My earliest memory was sometime between Head Start and first grade (I don't have much memory of anything or a coherent sense of time before second grade), the teacher was trying to teach the words male and female I think. She asked all the females to stand up first, so all the girls stood up, but so did I. When she told me specifically to sit down, I was confused and worried I did something wrong. Then she told all the females to sit down and the males to stand up. All the boys stood up. And with a look that makes me feel like a retard even today, and a voice filled with frustration, she told me specifically to stand up. A sudden realization hit me and I cried.
Another time I wet myself during naptime and the teacher (not the same as the previous story) had a spare pair of purple girls underwear. I remember wondering why they were so much nicer than all the underwear my mom bought me, but I didn't think too hard on it. My mom freaked out over it when she found out later at home. She threw them away and made me wear the bland stuff she bought me. I think this is before I understood the difference between boys and girls, so I didn't understand why she was mad at me.
Another time I remember was at Christmas, my grandma bought all three of us baby dolls. I opened up the box and as soon as I saw it, I was horrified. I thought "But boys aren't supposed to play with dolls! They're going to hurt me if I get caught playing with this." I remember looking at my parents trying to figure out what they thought about it, to see if they were mad at me. It never did figure out that the kitchen set wasn't for boys either.
I was always sad that the other girls wouldn't have anything to do with me when we played at school. The schools counselor wherever I went usually had to pair me up with other boys in class because they were so worried about me lurking in the shadows alone. In the 6th grade I hurt every part of my body trying to make friends at lunch, because everyone else was playing soccer.

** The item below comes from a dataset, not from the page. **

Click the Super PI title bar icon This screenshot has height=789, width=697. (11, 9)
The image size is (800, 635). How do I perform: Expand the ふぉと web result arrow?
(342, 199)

After that failure I just went back to finding some secluded shadows to sulk in.
Most of the time I wouldn't let myself think about it. A few times I had a dream where I was a real girl, and I would be so happy until I wake up. I fell into a few minor depressions like that, trying so hard to think about something else. I couldn't be a girl, it just wasn't possible.
My mom took me to the doctors who diagnosed me with Bipolar disorder the year before, their reasoning was my "high" moods and "low" moods, and the fact that I would usually break into tears "at the drop of a hat". I saw a therapist for about a month, but since I had no idea how to articulate what was wrong with me without sounding insane, I never really talked to him. I was on this drug called Depakote for a few years. I hated it, nothing ever felt right and I was just going through life on autopilot. I stopped taking it once in the 5th grade (I think) and suffered horribly for it. I eventually figured out how to ween myself off of it sometime in the 6th grade.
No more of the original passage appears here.